That's the key point I want to make: unlike math or the sciences, in the humanities two statements can contradict each other and still both be true, as long as they have justification in the text.
Actual dump of Utena thoughts (eps 1-5) after the cut. Unmarked spoilers abound!
Revolutionary Girl Utena is the single most semiotically dense
thing I have ever watched (although the Madoka movie is a close second).
Everything in this show means something, and most things mean multiple
things, many of them contradictory.
Case in point: color
symbolism. I believe the colors in this show all have specific meanings,
as does the positioning of those colors—for example, the rose frames in
the corners of the screen indicate subjectivity, and the color of the
roses indicates how the subject is looking at the scene. Lighter colors
indicate “purer” or “higher” forms, while darker colors indicate
“distorted” or “lower” forms (so black is distortion itself). In this
episode, prominent colors include white (purity and the prince, notable
as the color of the prince’s hair and clothes, and the color of the
roses at the edges of the screen when Utena first sees Anthy), red
(Utena and Touga’s hair, (I’m counting pink as a very light red) and
Anthy’s dress in the dueling arena), and green (Saionji’s hair). The
meaning of most of the colors and positions is spoilery; I will say that
the color of the rose characters wear when dueling indicates their
desires, hence Utena’s white rose reflects her desire to become the
Names have meaning too! Utena means “calyx,” the part of
a flower that protects the petals. Read as a single word, Tenjou means
“ceiling”; however, if split into component parts it can be read as
“ten,” which means “heaven,” and “jou,” which means “above.” Utena
Tenjou is thus something like “the paragon of calyxes.” Anthy, more
commonly spelled Anthea, is a Western, not Japanese name. It is derived
from Antheia, the ancient Greek goddess of flowers. Himemiya is written
as two kanji, “hime,” which means “princess,” and “miya,” which means
“shrine or palace.” Anthy Himemiya is thus something like “the flower
princess in the shrine/palace.”
Any association between
Anthy and a shrine is interesting, because the combination of dark skin
color and bindi is normally associated
with characters from or connected with India in anime.
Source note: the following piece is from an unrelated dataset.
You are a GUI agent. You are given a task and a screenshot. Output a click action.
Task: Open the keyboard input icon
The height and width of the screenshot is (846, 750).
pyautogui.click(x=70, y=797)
The reason this
is notable is because of the two dominant religions in Japan, one is
homegrown (Shinto) and the other originated in India (Buddhism). (Note:
Most Japanese people practice both Shinto and Buddhism more or less
equally. Also, yes, I am aware that bindis are a Hindu thing; I'm not sure that animators are, though.) We can thus presume that the shrine with which Anthy is
associated is a Buddhist shrine.
This seems like a suitable
juncture at which to point out that, while the architecture (i.e., the
design of individual buildings) of Ohtori Academy is modeled on
Versailles, the layout (i.e., the positions of those buildings and the
big mound o’ trees as seen in the brief aerial shot in this episode) is
modeled on the Osorezan Bodai-ji Temple, a Buddhist temple in Japan. Specifically, a temple designed to evoke traditional depictions of Buddhist "Hell," which is actually more like a purgatory.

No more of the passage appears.